Want to beat Tiger? Play him at Hazeltine.
Hazeltine National Golf Club has now been the site of two memorable defeats for Tiger Woods in major championships. Yesterday’s come-from-behind win by Y.E. Yang was notable because it was the first time Woods had ever coughed up a 54-hole lead in a major (going 14-for-14 before hand), and only the second time in his entire professional career that he had done so. It’s also notable because Yang is one of the few folks who have been able to take down Tiger when paired with him.
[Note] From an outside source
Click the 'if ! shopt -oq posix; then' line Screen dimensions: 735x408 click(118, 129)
Yang played a tremendous round of golf on Sunday, refusing to fold on numerous occasions and then delivering two masterful shots (the chip-in for eagle on 14, and the hybrid second-shot on 18) to take control of the tournament.
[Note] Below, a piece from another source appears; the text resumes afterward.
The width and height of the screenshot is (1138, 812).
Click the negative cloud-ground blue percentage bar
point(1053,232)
But the storyline, as always, is about Tiger. Pick your reasons for Tiger’s struggles on the weekend — did he play too conservatively, was he trying to get too cute with his approach shots, or was it just a matter of a bad day with the flat stick — but this is now the second straight major at which Tiger hasn’t delivered in the face of strong play by an unheralded player.
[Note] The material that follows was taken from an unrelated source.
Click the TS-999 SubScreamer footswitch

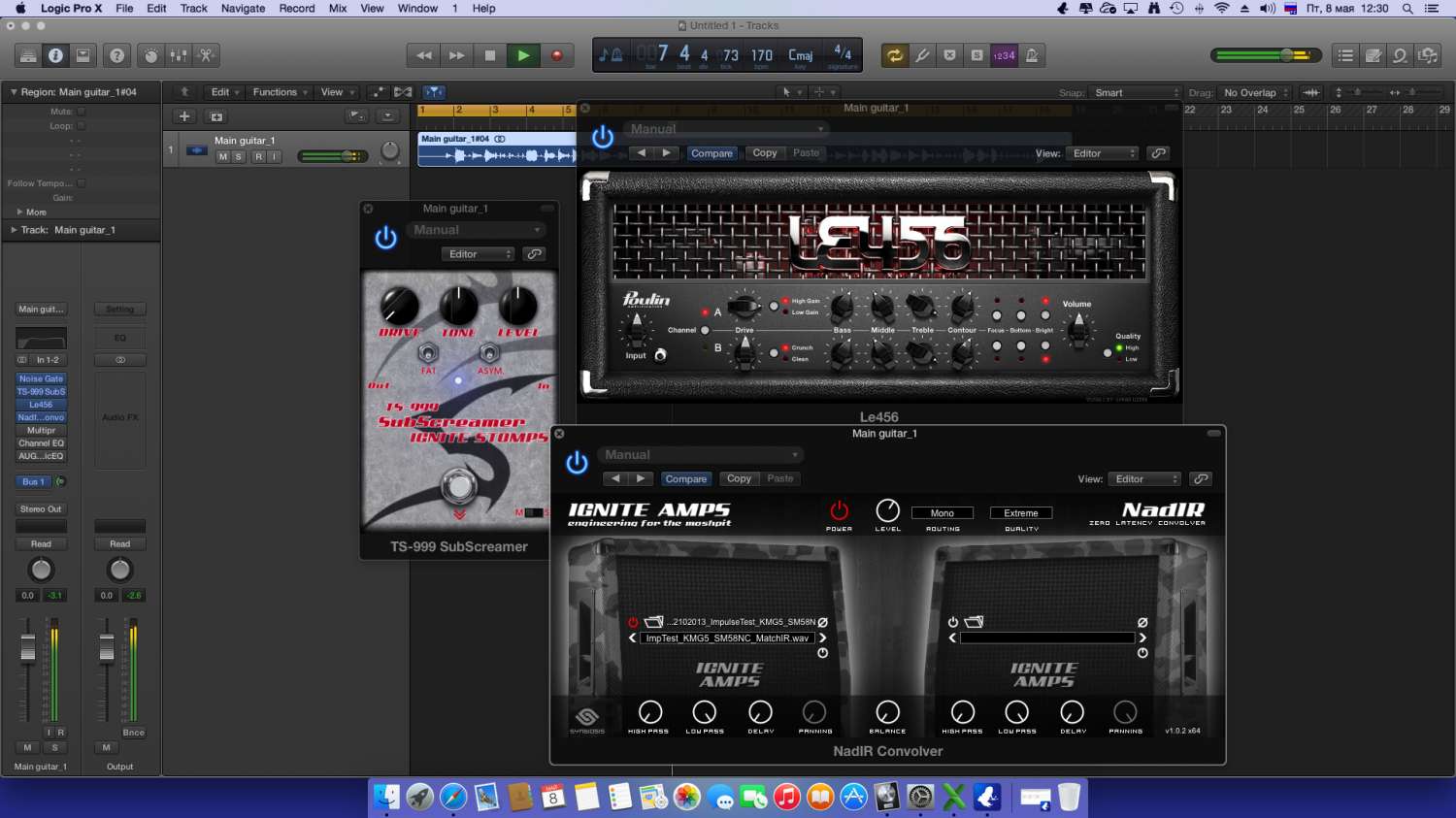pyautogui.click(x=458, y=486)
What’s that, you say? Tiger didn’t blink in 2002 — he finished with four straight birdies and made Rich Beem sweat out the roars in front of him. And that has indeed become the narrative we remember from that August day. But everyone forgets what happened between Beem’s memorable eagle on 11 and Tiger’s four-birdie close. Playing one group ahead of Beem, Tiger followed the posting of Beem’s eagle with two really sloppy holes of golf. First, Tiger three-putted the 13th from 12 feet. Then, Tiger made a mess of the short 14th, lacing a 4-iron wide right into the rough, and after a 9-iron left him just short of the green, he couldn’t get up-and-down to save par. The two bogeys by Woods left Beem with a six-shot lead. Tiger’s four birdie run to close the round was just not enough.
In 2016, it might not be such a bad thing for the Euros to have to face Tiger at Hazeltine after all.